More than 50% of conserved microRNAs (miRNAs) target sites residing downstream of proximal pAs in mammalian genes. As a result, the UTR-APA plays a key role in regulating the interaction between transcripts and miRNAs [96]. APA is recently identified as a widespread mechanism controlling gene stability and expression. The miRNA targeting sites are mostly located in 3′-UTR [26, 52, 97]. The transcripts with shorter 3′-UTR lengths are usually more stable due to the loss of targeting sites for miRNAs. It was previously demonstrated that APA is a crucial regulatory mechanism in several cancer types, such as glioblastoma tumor, hepatocellular carcinoma, prostate cancer, and breast cancer [1]. However, Gruber et al. reported that 3′-UTR shortening has only a limited impact on murine and human T-lymphocyte proliferation. It also showed that not every APA event relates to higher protein levels [98]. Several studies have reported that the effects of APA on mRNA stability and ribosome loading are marginal, depending on the cell-type-specific miRNA expression and availability of RNA-binding proteins [37, 96]. A typical example is PAX3 gene expression regulation. PAX3 is a major regulator of myogenic differentiation, whose transcript has a miR-206 target site in the 3′-UTR. However, PAX3 isoforms show variant differentiation patterns in different muscle types [98, 99].

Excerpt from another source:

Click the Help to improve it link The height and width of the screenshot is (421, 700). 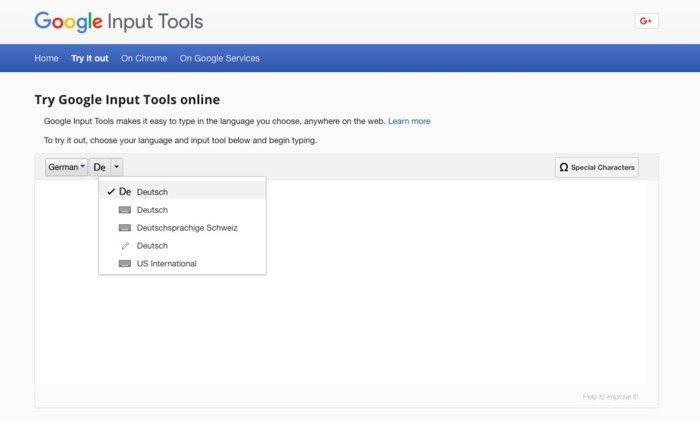pyautogui.click(x=610, y=397)
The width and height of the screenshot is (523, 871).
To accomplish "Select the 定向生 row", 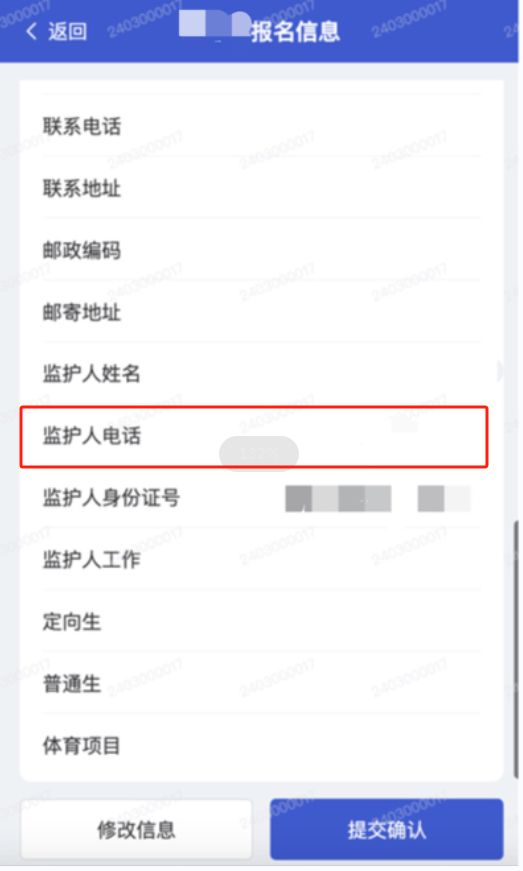I will click(x=262, y=621).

APA can also modulate miRNA targets that are located in introns. The ZFR gene is targeted by its intronic miRNA (miR-579) in U87 cell line. Hinske et al. also reported that the APA signal plays a role in delivering miRNA negative feedback to ZFP gene [100].

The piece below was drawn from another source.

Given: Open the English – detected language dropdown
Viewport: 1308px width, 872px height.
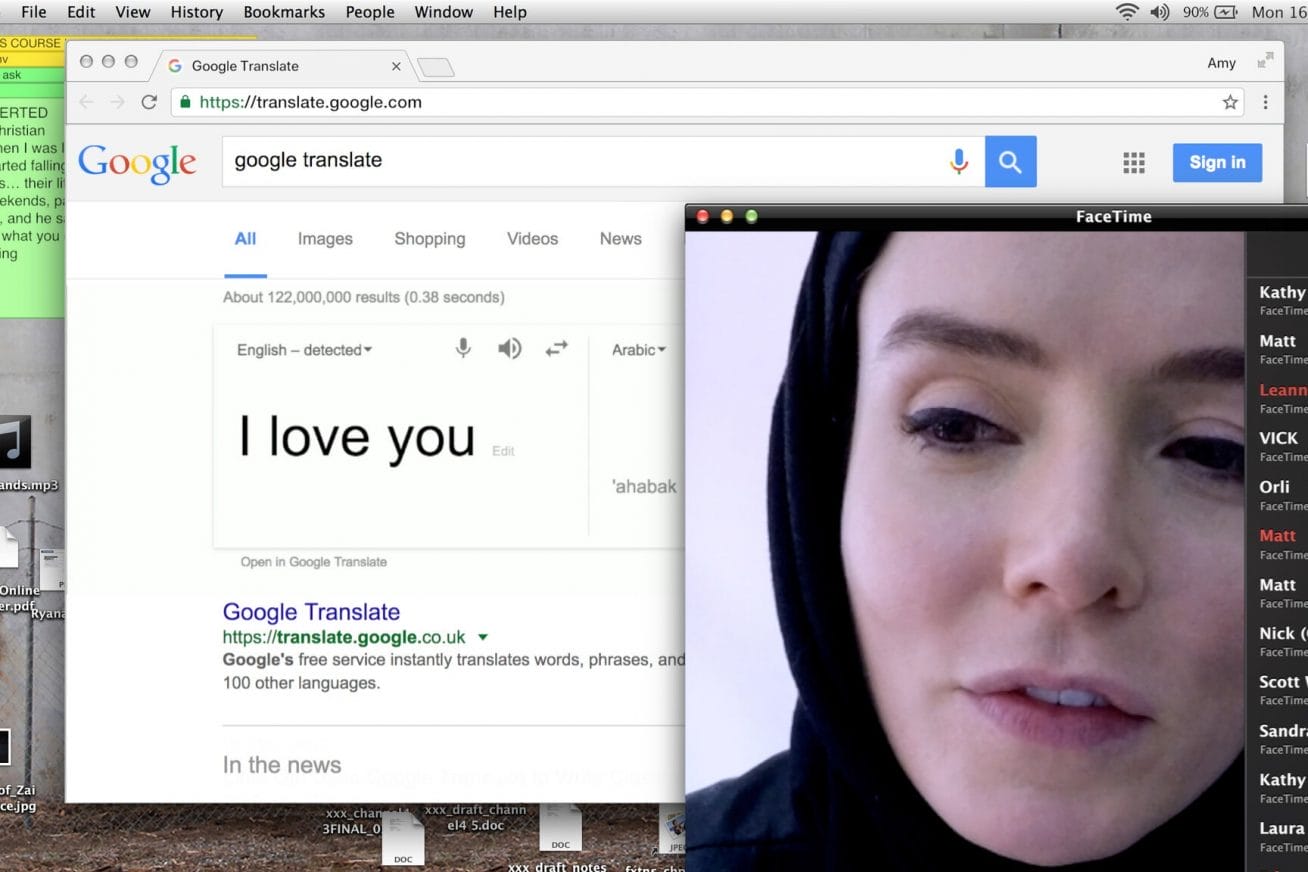Looking at the screenshot, I should pos(304,350).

APA affects gene expression not only by shortening the 3′-UTR to remove the miRNA targeting sites, but also via other molecular mechanisms. Masamha et al. reported that CFIm25 and miR-23 were independent in suppressing the expression of one of the glutaminase isoforms’ 3′-UTRs [22]. Therefore, although mRNA escapes miRNA suppression via shortening 3′-UTR to remove miRNA target site (a canonical APA mechanism), other APA and miRNA interaction mechanisms also coexist.

Prospects

APA is relatively a new biomedical research field. Though we achieved some milestone accomplishments on APA research in the last several years, much remains to be elucidated (Fig. 4). The APA studies have been focusing on the direct actions of various trans-acting factors in the last several years. Future investigations hopefully will concentrate on the signal regulation of those trans-acting factors at molecular and cellular levels. It is known that APA plays crucial roles in editing pre-mRNAs and determining the specificity and stability of the subsequent mRNA isoforms. APA participates in modulating innate antiviral immune response, regulating cancer initiation and prognosis, and developing drug resistance. Meanwhile, APA behaves differently on individual gene, cell type, tissue type, and even disease. Understanding APA and its comprehensive regulatory mechanisms in human diseases will open a new venue for pursuing precision medicine and personalized medicine.

Fig. 4
figure 4

APA Impacts at molecular, cellular, and clinical levels. a APA can affect cell functions through various molecular mechanisms;b&c APA has relationship with many type diseases and the diagnosis, prognosis and treatment of diseases

Conclusion

APA is a crucial post-transcriptional regulatory mechanism that could generate various mRNA isoforms from a single gene. Each mRNA isoform eventually translates into a protein product with unique biological functions. APA could regulate almost every major step of molecular cell biological process, such as cellular genomic stability, proliferation capability, and transformation feasibility. Our journal of understanding APA is just beginning. However, the emerging evidences indicate that APA, at least, could be potentially a biomarker for disease diagnosis, severity stratification, and prognostic forecast; and possibly a novel therapy target.